Business meaning: long-term contracts strongly reduce churn risk

Retention Strategy

The company should prioritize customers who:

have many support calls
pay higher monthly charges
have short tenure
are on postpaid contracts

These customers are more likely to churn and are good candidates for retention campaigns.

Confusion Matrix

One of the most common ways to evaluate classification models is through the confusion matrix.
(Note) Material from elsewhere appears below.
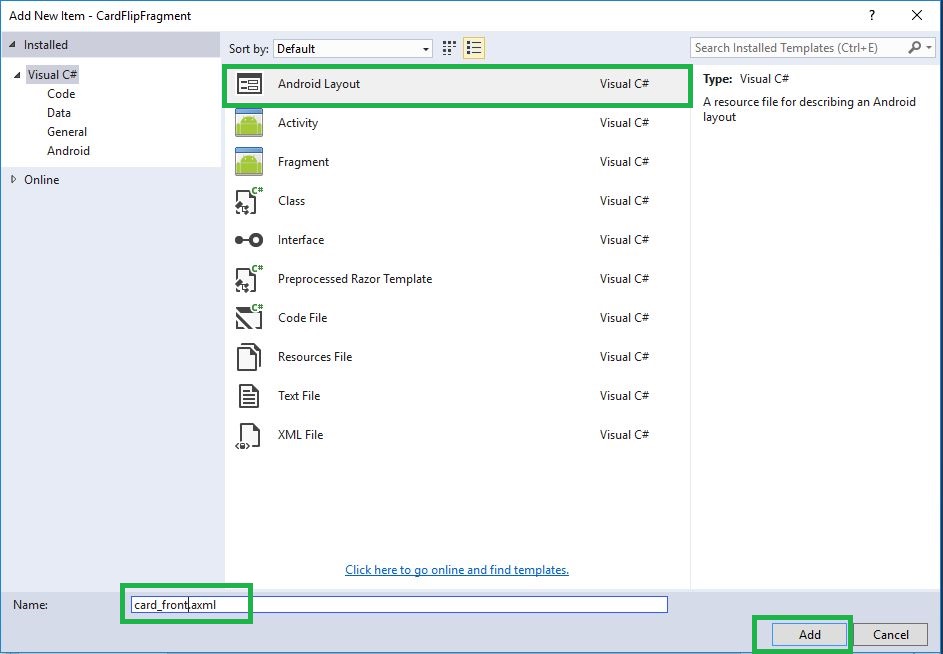Image resolution: width=943 pixels, height=654 pixels.
Task: Select the Data category in tree
Action: (x=59, y=113)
The confusion matrix compares actual churn outcomes with predicted churn outcomes.

Outcome	Meaning
True Positive	Customer churned and model predicted churn
False Positive	Customer did not churn but model predicted churn
False Negative	Customer churned but model missed it
True Negative	Customer did not churn and model predicted no churn

cm = confusion_matrix(y_test, preds)

tn, fp, fn, tp = cm.ravel()

cm

array([[103,  24],
       [ 23,  50]])

Classification Metrics

accuracy = accuracy_score(y_test, preds)
precision = precision_score(y_test, preds)
recall = recall_score(y_test, preds)

print("Accuracy:", round(accuracy, 3))
print("Precision:", round(precision, 3))
print("Recall:", round(recall, 3))

Accuracy: 0.765
Precision: 0.676
Recall: 0.685

Accuracy

The model accuracy is 76.5%.

Precision

The precision is 67.57%.

This means that among customers predicted as churners, 67.57% actually churned.

Recall

The recall is 68.49%.

This means that among all actual churners, the model identified 68.49%.

ROC Curve and AUC

After using the confusion matrix, we can also evaluate the logistic regression (all the available classification models) model using the ROC curve (Receiver Operating Characteristic) and the AUC (Area Under the Curve).

ROC Intuition

The confusion matrix depends on one selected threshold.

For example:

threshold = 0.5

But in business problems, the threshold may change depending on the strategy.

For churn prediction:

lower threshold → contact more customers
higher threshold → contact fewer customers
lower threshold may increase recall
higher threshold may increase precision

The ROC curve helps us understand how the model behaves across different threshold values.

ROC Curve

The ROC curve compares two quantities:

Metric	Meaning
True Positive Rate	How many actual churners we correctly identify
False Positive Rate	How many non-churners we incorrectly classify as churners

The formulas are:

\[ TPR = \frac{TP}{TP + FN} \]

\[ FPR = \frac{FP}{FP + TN} \]

In churn language:

TPR answers: among customers who actually churned, how many did we detect?
FPR answers: among customers who did not churn, how many did we incorrectly target?

ROC Curve Code

from sklearn.metrics import roc_curve, roc_auc_score
import matplotlib.pyplot as plt

fpr, tpr, thresholds = roc_curve(y_test, probs)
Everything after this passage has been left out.